34, geboren in Damaskus, ist flüchtlingspolitischer Sprecher bei Pro Asyl und war bei den Grünen Sprecher der Arbeitsgemeinschaft Flucht und Migration. Er floh 2015 wegen seiner Einberufung zum Wehrdienst aus Syrien nach Deutschland.
Wären Sie drin geblieben, wenn die Partei zugestimmt, dies aber kritisch reflektiert hätte?
Dass sie es mitgetragen haben, war für mich schon ein ausreichender Grund auszutreten. Ich finde es aber nochmal etwas anderes, das so zu verteidigen, wenn es so offensichtlich zu systematischen Menschenrechtsverletzungen führt.
Was hat sie seinerzeit bewogen, den Grünen beizutreten?
Ich bin der Partei 2020 wegen ihrer Asylpolitik beigetreten. Ich habe mich da zuhause gefühlt. Und durch die letzten Entscheidungen habe ich mich von diesem Zuhause weggestoßen gefühlt. Die Grünen standen klar für Menschenrechte, waren auf einer Linie mit zivilgesellschaftlichen Bewegungen, haben mit diesen zusammengearbeitet und entsprechende Forderungen an die damalige Bundesregierung gerichtet. Sie haben sich unter anderem klar für Seenotrettung im Mittelmeer eingesetzt. Das sind alles Positionen, die in der DNA der Grünen stecken. Ich sehe das auch ganz klar bei vielen Parteimitgliedern. Aber leider lehnt die Führungsspitze der Partei diese DNA ab.
Wen meinen Sie konkret?
Annalena Baerbock, Omid Nouripour, Robert Habeck und den ganzen Bundesvorstand.
Unter anderem Omid Nouripour hat die Zustimmung zum GEAS mit der Behauptung verteidigt, so lasse sich ein verbindlicher Verteilmechanismus in der EU durchsetzen, der aber während der Verhandlungen nie vorgesehen war. Außerdem hatte die Grünen-Spitze zugesichert, Ausnahmen für Minderjährige durchsetzen zu wollen. Am Ende stimmte Deutschland aber zu, obwohl es diese Ausnahmen nicht gibt. Wie empfanden Sie diese Art der Kommunikation?
Sie war überhaupt nicht ehrlich. Sie haben versucht, ihre Zustimmung zu verteidigen und waren dabei nicht faktenbasiert.
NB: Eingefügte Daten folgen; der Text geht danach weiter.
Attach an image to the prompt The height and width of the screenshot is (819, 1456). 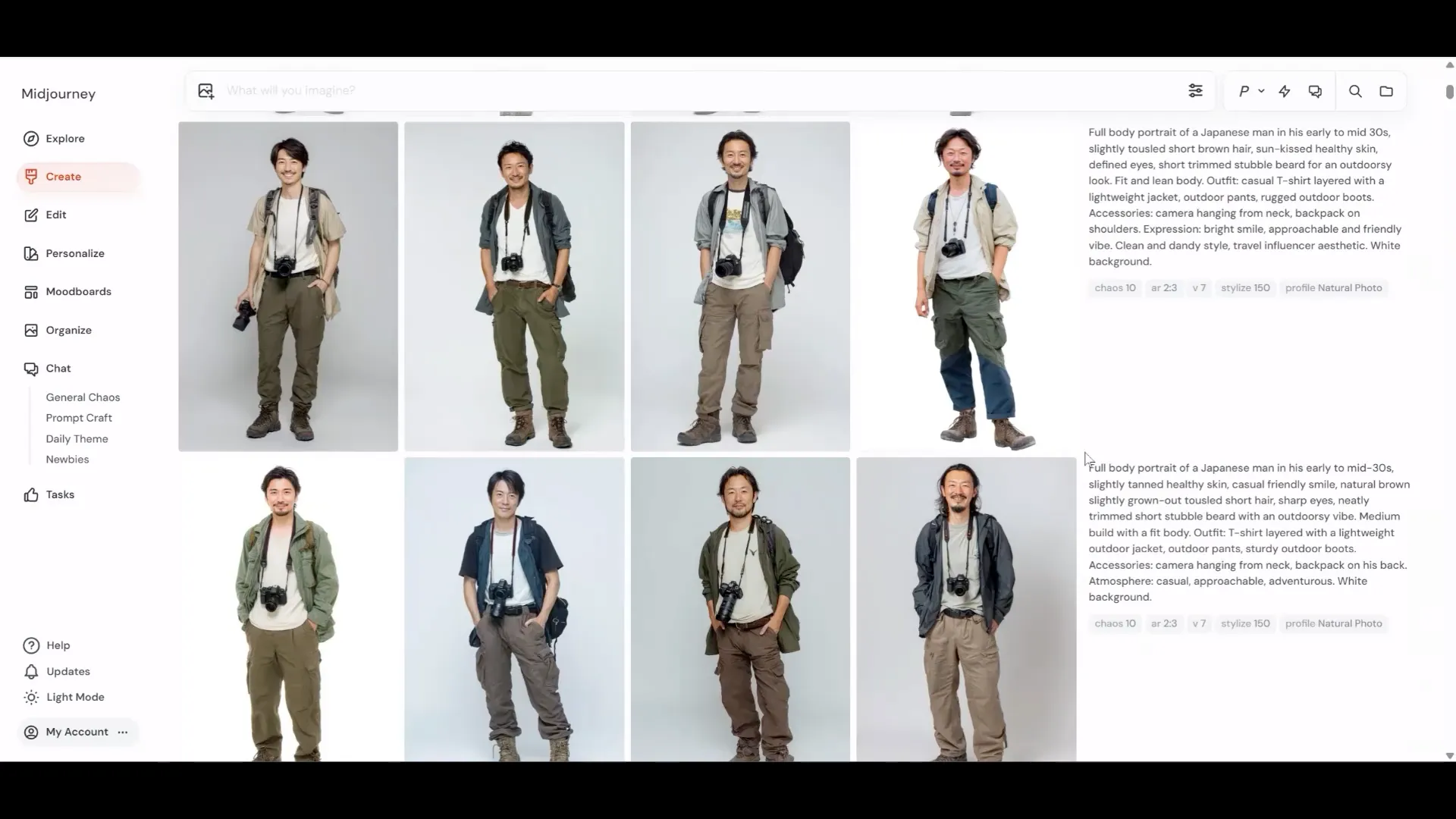pyautogui.click(x=206, y=90)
Diese Art gehört zu den Dingen, die mich abgestoßen haben.
Auch vonseiten der Grünen hat es geheißen, wenn es nun keine Einigung beim GEAS gebe, würde die extreme Rechte bei der EU-Wahl im Juni 2024 noch stärker und könnte das Asylrecht in Europa dann womöglich noch stärker beschneiden oder ganz abschaffen.
Ich glaube nicht, dass der Beschluss der GEAS-Reform dieses Risiko verringert. Wenn die Rechten die Mehrheit kriegen könnten und das Asylrecht abschaffen wollen, ist es umso wichtiger, für ein faires Asylrecht einzutreten und nicht in diese Diskursverschiebung einzusteigen. Die Rechten werden nicht weniger extrem, wenn man selbst solche Verschärfungen beschließt. Sie fühlen sich, im Gegenteil, nur bestätigt, wenn demokratische Parteien das mittragen. Wir müssen deshalb am Recht festhalten, statt es selber abzuschaffen.
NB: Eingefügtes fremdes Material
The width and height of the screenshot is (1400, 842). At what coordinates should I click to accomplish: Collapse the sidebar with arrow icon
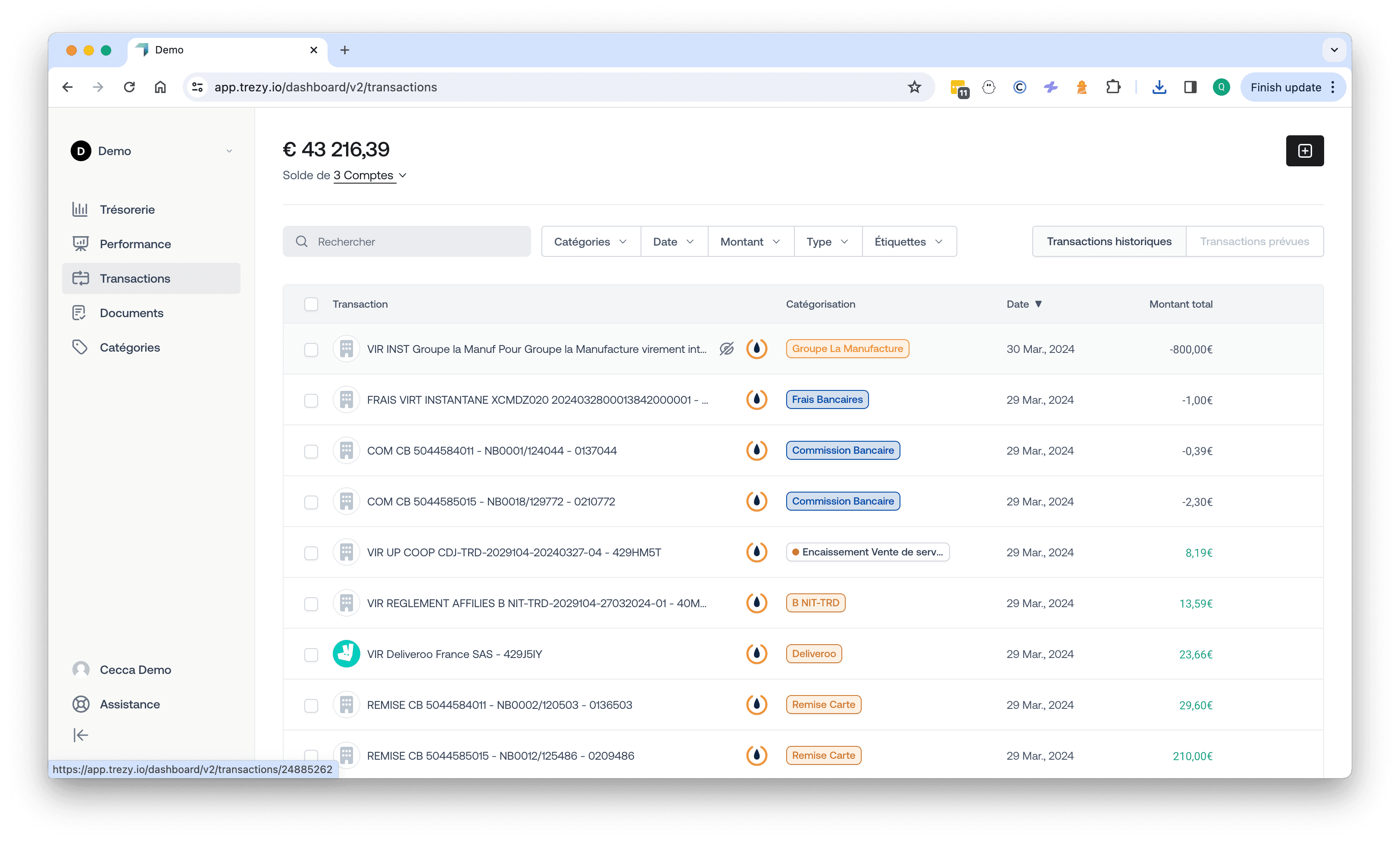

Die Basis und auch die EU-Fraktion waren gegen die Reformen. Hat das für Sie keine Rolle gespielt?
Ja, die EU-Fraktion war gegen die GEAS-Reform. Wir haben aber gesehen, dass sich bei den Entscheidungen letztlich die Bundesregierung durchgesetzt hat. Und am Ende zählen die Ergebnisse. Dazu kommt aber auch die Rolle der Grünen in der Debatte insgesamt: Die sind voll in die rechtspopulistische Diskursverschiebung eingestiegen, sie reden nur von Abschiebungen und Verschärfungen, statt auch argumentativ dagegen zu halten und für ihre Grundsätze einzustehen, was gerade in der jetzigen Zeit sehr notwendig gewesen wäre.
Wenn alle Menschen, die so denken wie Sie, aus der Partei austreten, kann niemand mehr in diesem Sinne Einfluss auf deren Regierungspolitik nehmen.
Mein Austritt soll ein politisches Signal sein: Ich kann das nicht mittragen. Aber es sind ja weiterhin viele andere in der Partei, die für eine menschenrechtszentrierte Politik kämpfen. Denen wünsche ich viel Kraft. Ich hoffe, dass die Partei ihren Kompass wiederfindet.
Treten Sie nun in die Linke ein?
Für die jetzige Zeit kann ich sagen, dass ich die Stelle ändere, an der ich mich für Menschenrechte einsetze. Ich kehre zur zivilgesellschaftlichen Arbeit zurück.